Alors certes, ils comprennent qu’il y a une hiérarchie, mais pourtant ils font partie de la première génération à en challenger l’utilité ! Montrant de nouveaux des comportements proches de ceux que nous connaissons : ils souhaitent être écoutés, participer aux décisions, ne pas être pris pour des numéros et utiliser leurs connaissances (en particulier informatique et linguistique) dès leur entrée dans l’entreprise.

Quelque chose que nous avons aussi vu au Japon est le rapport Maître / disciple ou stagiaire / formateur qui se trouve bouleversé. En tant que disciple on ne se tourne plus forcément vers son manager pour demander un renseignement et on se tourne plus volontiers vers un autre disciple que de se voir “expliquer la vie” par un plus expérimenté.

Les managers peuvent alors se sentir menacés dans leur rôle de leaders censés donner des ordres indiscutables ET dans leur rôle de formateurs (qui depuis que le monde est monde va toujours du plus ancien au plus jeune).

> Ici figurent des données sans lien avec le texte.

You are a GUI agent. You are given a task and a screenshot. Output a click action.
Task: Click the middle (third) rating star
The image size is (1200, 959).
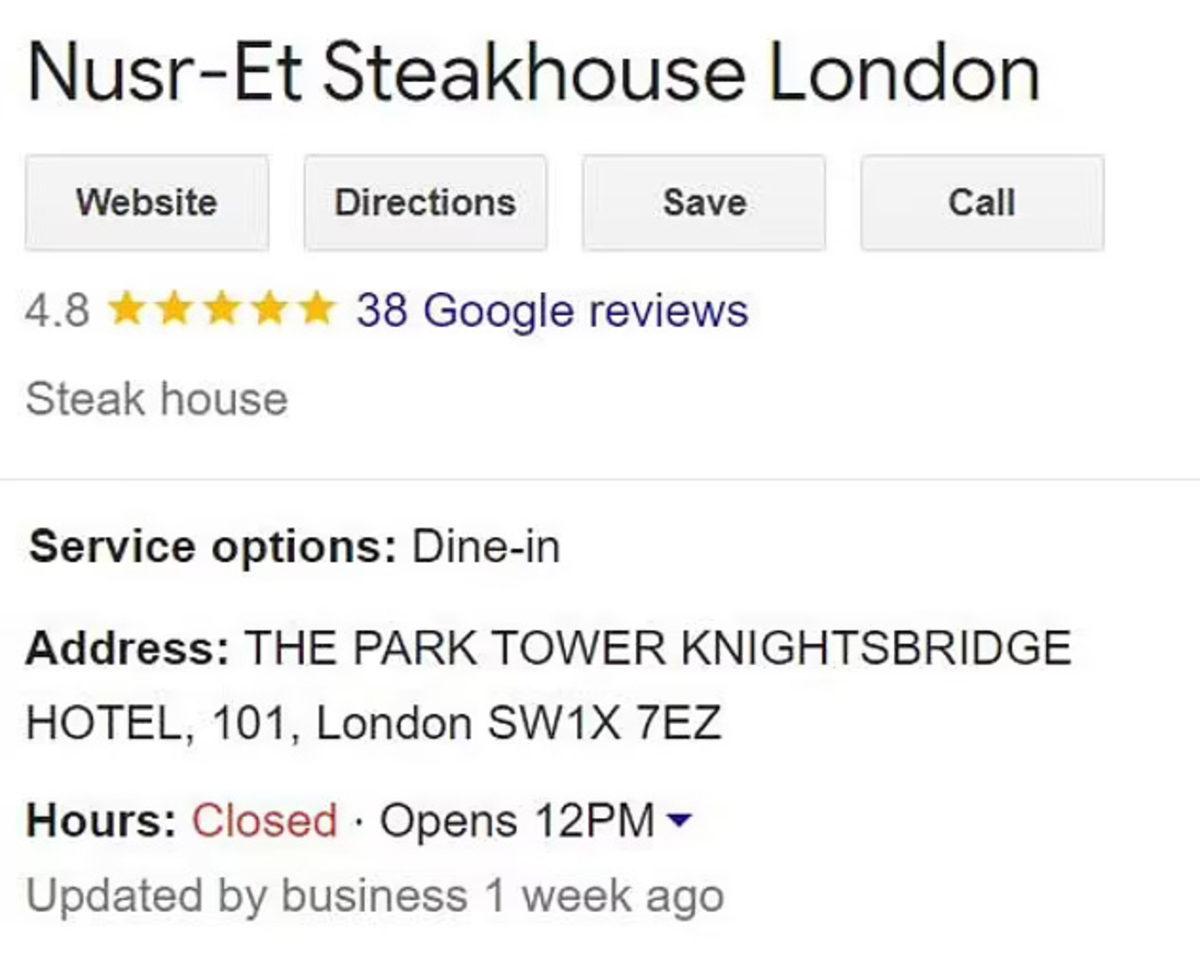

Un salarié qui pose une question est un salarié qui se permet d’aller contre l’ordre établi, au mieux il manque de respect, au pire cela peut être compris comme une insulte !

Vous devez encadrer une équipe de jeunes diplômés chinois :

  1. Créez un climat de confiance basé sur un sens de la relation et un comportement adapté.
  2. Soyez un “Sherpa” pour être présent quand vos collaborateurs ont besoin de vous et de vos compétences en leur demandant si vous pouvez les assister.
  3. Montrez l’exemple plutôt que de mettre en avant votre diplôme ou expérience.
  4. Soyez ouvert aux émotions des autres tout en vous méfiant des vôtres.
  5. Et enfin, oui, ça marche aussi avec d’autres nationalités et à tous les âges.